= National Council of Welfare =

Canadian federal advisory body

The National Council of Welfare (NCW) was a Canadian arm's length advisory body to the federal Minister of Human Resources and Skills Development on poverty and the realities of low-income Canadians.

Its legal mandate was to "advise the Minister of Human Resources and Skills Development in respect of any matter relating to social development that the Minister may refer to the Council for its consideration or that the Council considers appropriate".

The Council consisted of members drawn from across Canada and appointed by the Governor-in-Council. All members served in their personal capacities rather than as representatives of organizations or agencies.

The Council published reports and communicated with the Minister on a wide range of issues involving poverty and public policy. It also presented submissions to Parliamentary Committees and Royal Commissions and participated in a range of government and non-government workshops and events on poverty-related issues.

It released regular publications about the level and adequacy of welfare incomes in Canada and statistical profiles of poverty in Canada.
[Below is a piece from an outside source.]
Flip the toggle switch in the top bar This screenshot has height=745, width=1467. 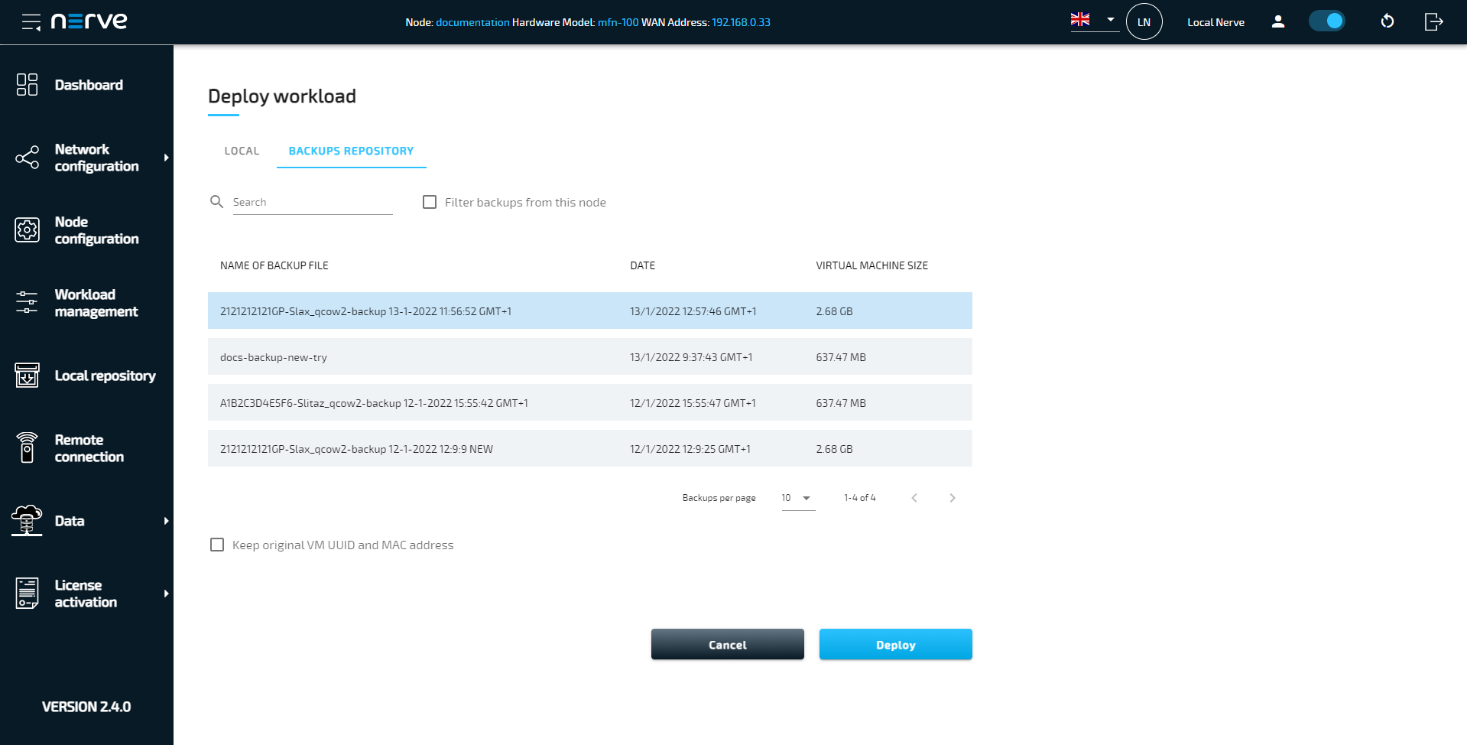pyautogui.click(x=1327, y=21)
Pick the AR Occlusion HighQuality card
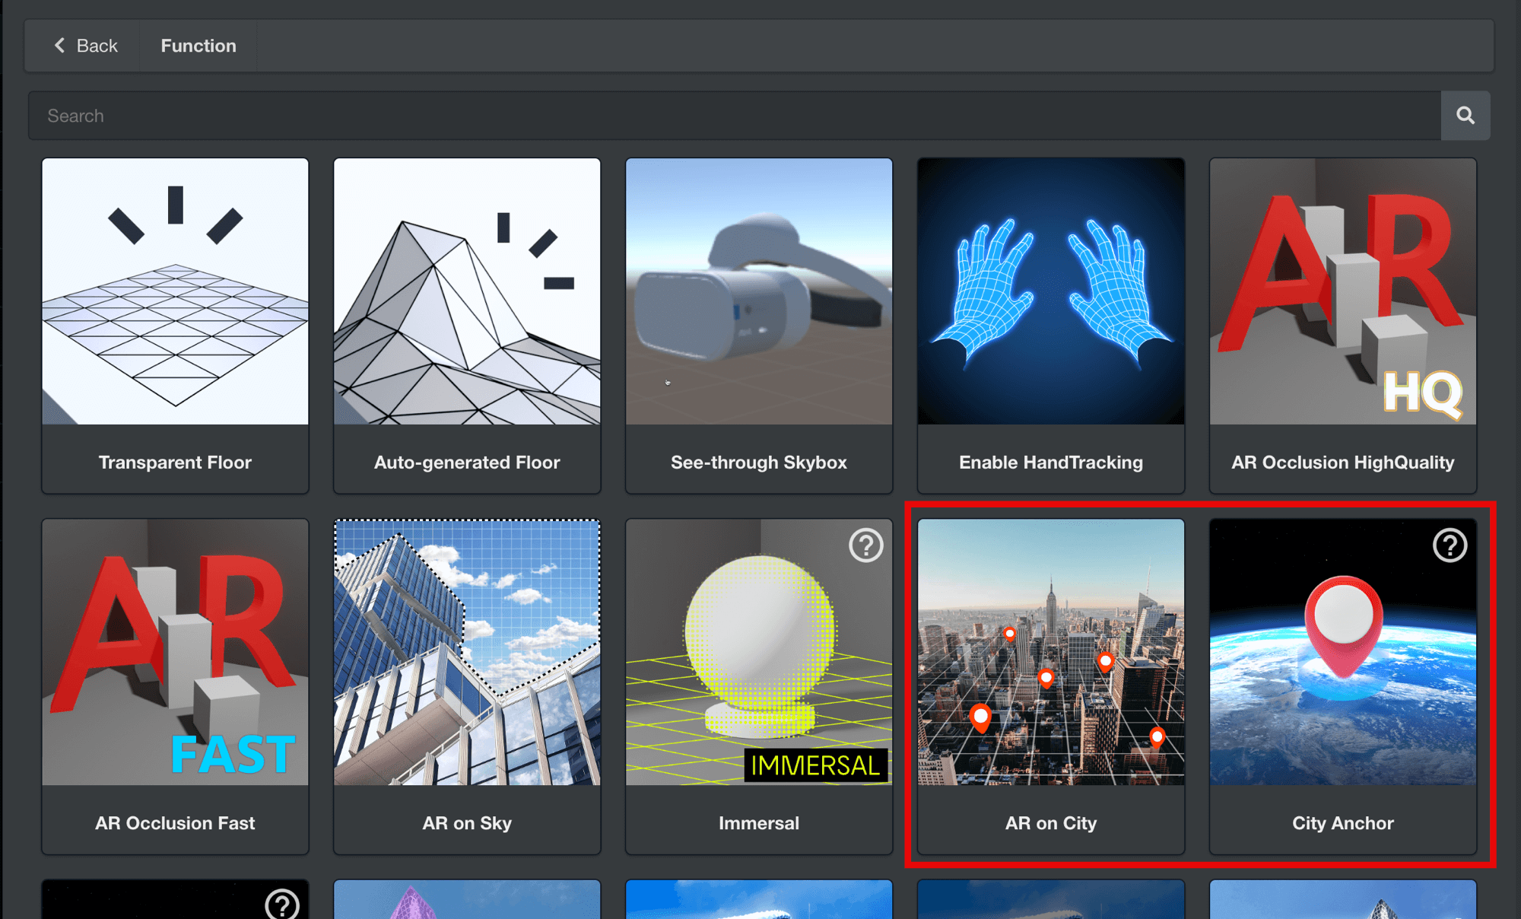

The Council also published special topic reports, for example, 'The Dollars & Sense of Solving Poverty'. Over the years, subjects included:

- A National Anti-Poverty Strategy
- Aboriginal Children And Youth
- Poverty Lines And Statistics
- Income Security Programs And Policies
- The Cost Of Poverty
- Child Benefits
- The Tax System
- The Retirement Income System
- Employment Programs
- Social Services, Such As Child Care And Child Welfare
- Legal Services
- Women And Children

The National Council of Welfare was first established in legislation in 1962 [Chapter 16, Statutes of Canada 1962-63 amending the Department of Health and Welfare]. The members consisted of the Deputy Minister of Welfare and the Deputy Ministers of Provincial Departments of Welfare, among others. It was intended that the Council act in an advisory capacity to the Minister of Health and Welfare on matters relating to welfare.

The Council was completely reconstituted in 1969 under the Government Organization Act. Official federal and provincial government appointees were excluded and representation was changed to include persons from non-government sources with experience in fields such as labour, teaching and welfare, as well as persons in receipt of one form or other of welfare benefits.

In a press release [January 19, 1970] announcing the establishment of the new National Council of Welfare, the Minister of Health and Welfare, John Munro, stated that:

There has been a great deal of talk about the need to create opportunities for the poor to participate in the development of programs aimed at combating poverty … I believe that this Council can make an important contribution to achieving that end.

One of the early activities of the Council was to develop a proposal for the first national conference of representatives of organizations of the poor. The Poor People’s Conference was held in Toronto in January 1971. At the conference, over 500 delegates representing more than 250 anti-poverty groups passed resolutions aimed at fighting poverty in Canada. One of the resolutions was to form a national organization. This led to the creation of the National Anti-Poverty Organization later that year (now called Canada Without Poverty).

Following this stance, the Council advocated in 1976 for the implementation of the guaranteed annual income in Canada.

When the Department of Health and Welfare was split in 1993, the Council moved with the welfare/income security side of the department to advise the Minister of the newly formed Human Resources Development Canada (HRDC) [Bill C-11, an Act to establish the Department of Human Resources Development]. When HRDC was reorganized in 2003, the Council became an advisory group to the Minister of Social Development [Bill C-22, an Act to establish the Department of Social Development]. Currently, the Council advises the Minister of Human Resources and Skills Development Canada HRSDC, a department that was formed in 2006 by merging the two departments of Social Development Canada and Human Resources and Skills Development Canada.

In 2012, the Canadian government under Prime Minister Stephen Harper cut the entire budget of the National Council of Welfare, effectively closing the Council.